[START OF PASSAGE GIVEN]

Question

In the propositions-as-types paradigm, we are still faced with the question : what types are propositions ? I currently know 3 different answers :

  • Coq's sort Prop and its typing rule that asserts it is closed under products indexed by abtirary types $$\frac{A : \mathsf{Type}_i \qquad x : A \vdash B(x) : \mathsf{Prop}} {\prod_{x : A} B(x) : \mathsf{Prop}}$$
  • HoTT's HProp, which are types where all elements are equal, together with the HProp truncation fun A:Type => ∥A∥, which assigns an HProp to each type A.
  • Coq's new SProp. As far as I understand, SProp is almost the same as HProp, but instead of explicit rewrites, the type checker will be happy to implicitely convert any element of an SProp into another. So I won't discuss SProp anymore here.

I see some common points between Prop and HProp, the main one being that Coq is compatible with the axiom of proof irrelevance, which asserts that all Props are HProps. Also there is the similar guarded match. Coq accepts to destruct a proof of a Prop only when it is proving a Prop. Likewise, the recursion principle of the HProp truncation accepts to lift ∥A∥ -> B into A -> B, only when B is an HProp. Another common point is seen via Coq's extraction mechanism : all proofs of Props will be discarded, because they map to singleton types.

[END OF PASSAGE GIVEN]
[START OF DATA LISTING]

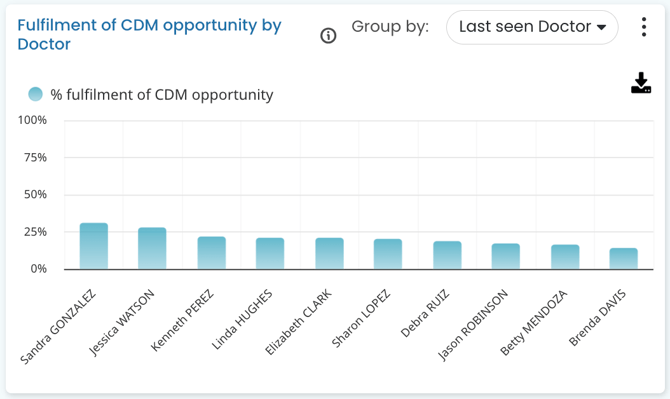Open the three-dot more options menu
Image resolution: width=670 pixels, height=399 pixels.
pos(644,27)
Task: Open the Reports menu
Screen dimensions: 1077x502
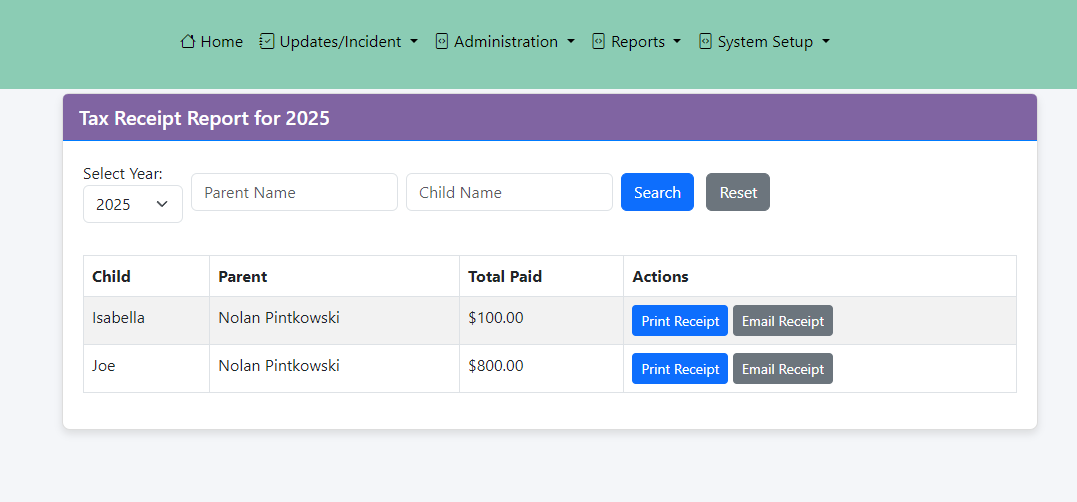Action: pos(637,42)
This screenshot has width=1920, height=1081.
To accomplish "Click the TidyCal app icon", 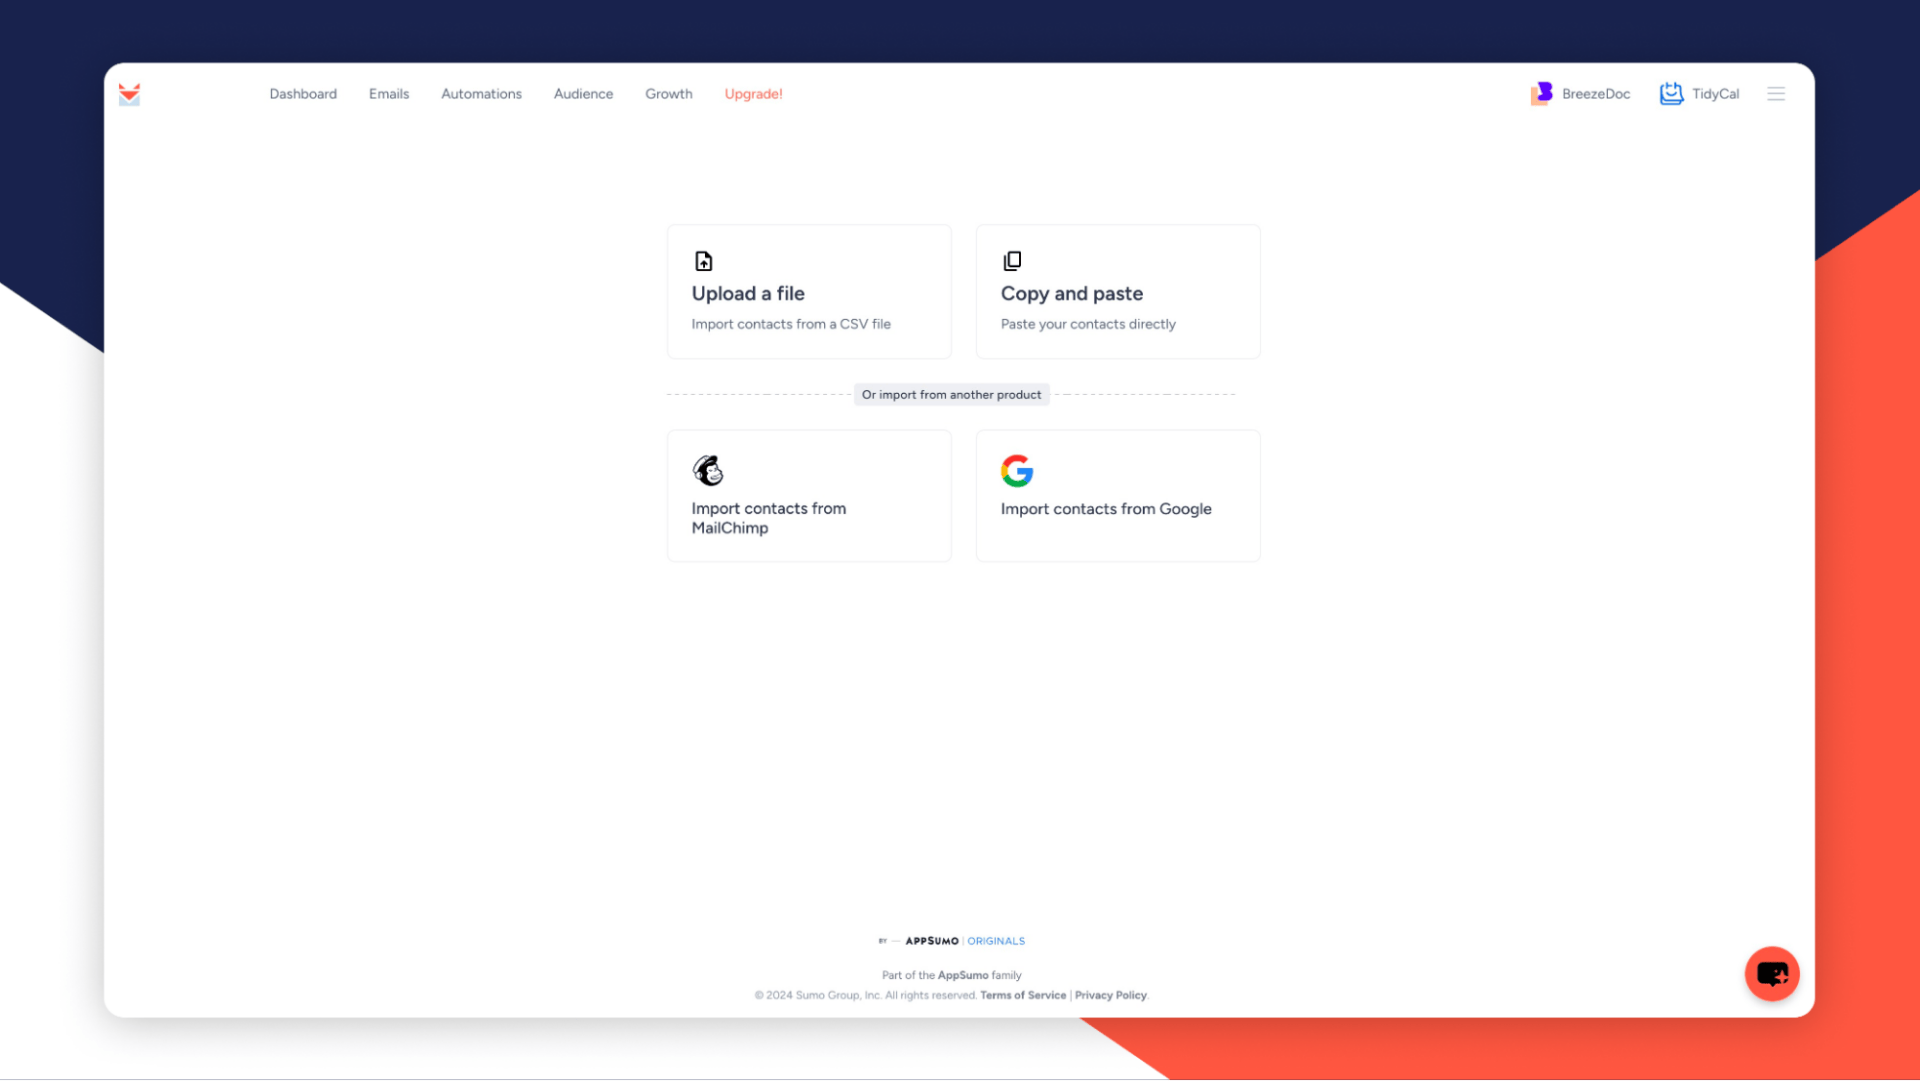I will (x=1671, y=94).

[END OF DATA LISTING]

REQUIREMENT — Put this sentence from the passage about propositions in Coq into French: "Coq accepts to destruct a proof of a Prop only when it is proving a Prop."

WRITTEN REPLY — Coq n'accepte de détruire une preuve d'un Prop que lorsqu'il est en train de prouver un Prop.